その場合、ユーザーが分散化されるので儲からないのではという意見があるでしょうが、それは少し違います。ネットが本格的に入ってくると、映像だけではなく、大企業が利潤を上げて社員に給料を出すという仕組みそのものが変わってくると思います。回るお金の額が少なくなるので、組織をダウンサイジングして、売上追求じゃなくて堅実に儲かる仕組みをつくる。映像も個人や2、3人で何かの仕事を請けて、きちんとしたものをつくっていけば、そこそこの利益が見込めるのではないでしょうか。なので、知り合いのクリエイターには「会社、辞めたら」みたいなことを言っているところです(笑)。

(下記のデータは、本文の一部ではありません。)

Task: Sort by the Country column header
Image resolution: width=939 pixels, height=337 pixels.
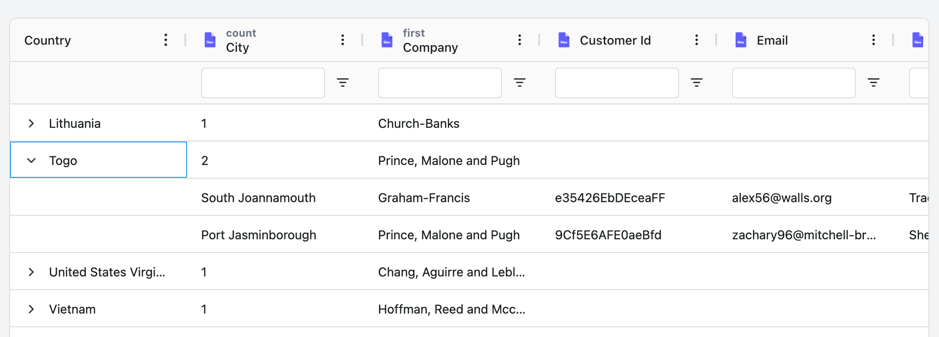Action: 47,40
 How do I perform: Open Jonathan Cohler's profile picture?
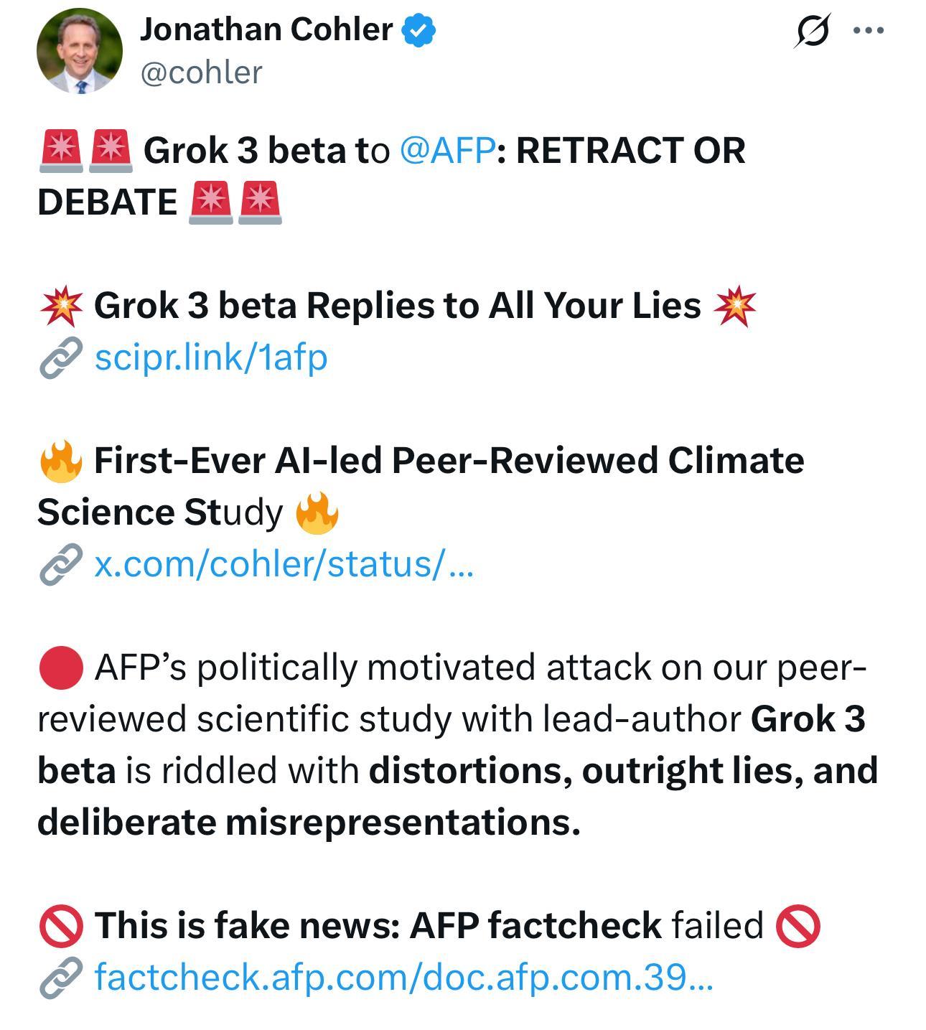coord(80,51)
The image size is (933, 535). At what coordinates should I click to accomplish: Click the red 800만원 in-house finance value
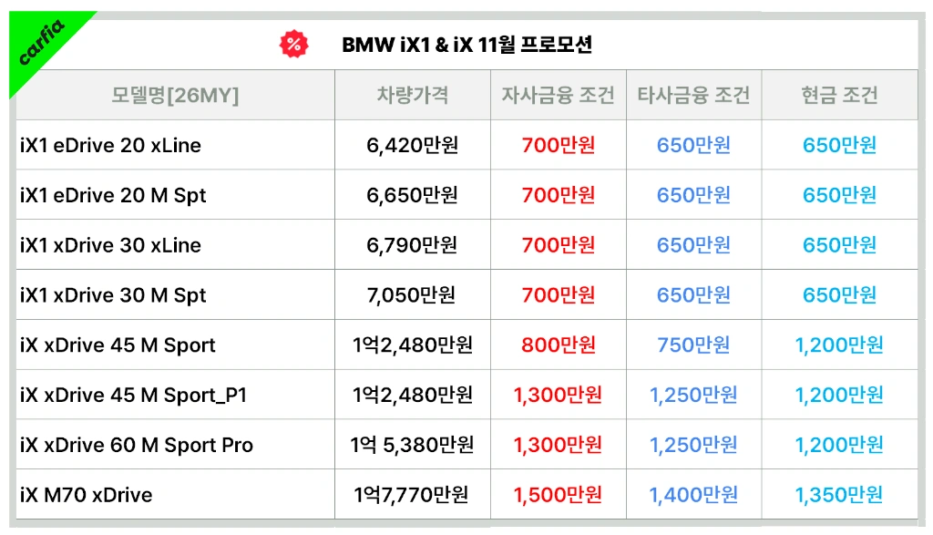pos(559,345)
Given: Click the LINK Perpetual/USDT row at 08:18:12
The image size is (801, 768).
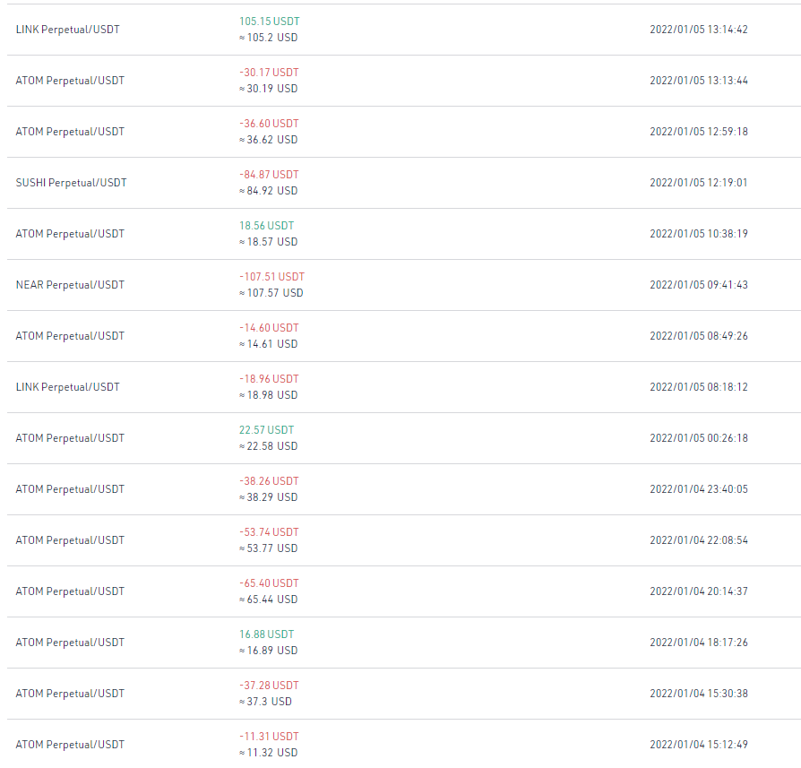Looking at the screenshot, I should (403, 387).
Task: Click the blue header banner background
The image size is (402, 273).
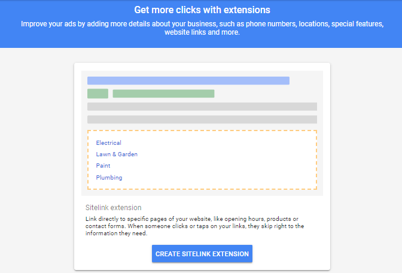Action: (x=333, y=41)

実際、アメリカにはそうやって起業している人たちがかなりいます。たとえば「video creation」とか「video **」などで検索すれば、個性的な企業や個人のサイトがいっぱい出てくるはずですから、一度参考にしてみてはいかがでしょうか。
最近、日本国内でも、若いクリエイターはこういった話にすごく反応を示してくれますね。とくに20代後半前後のベンチャー志向のある方と話していると、「世界市場で闘わないとだめ」という意見をよく聞きます。皆さんの活躍を期待しています。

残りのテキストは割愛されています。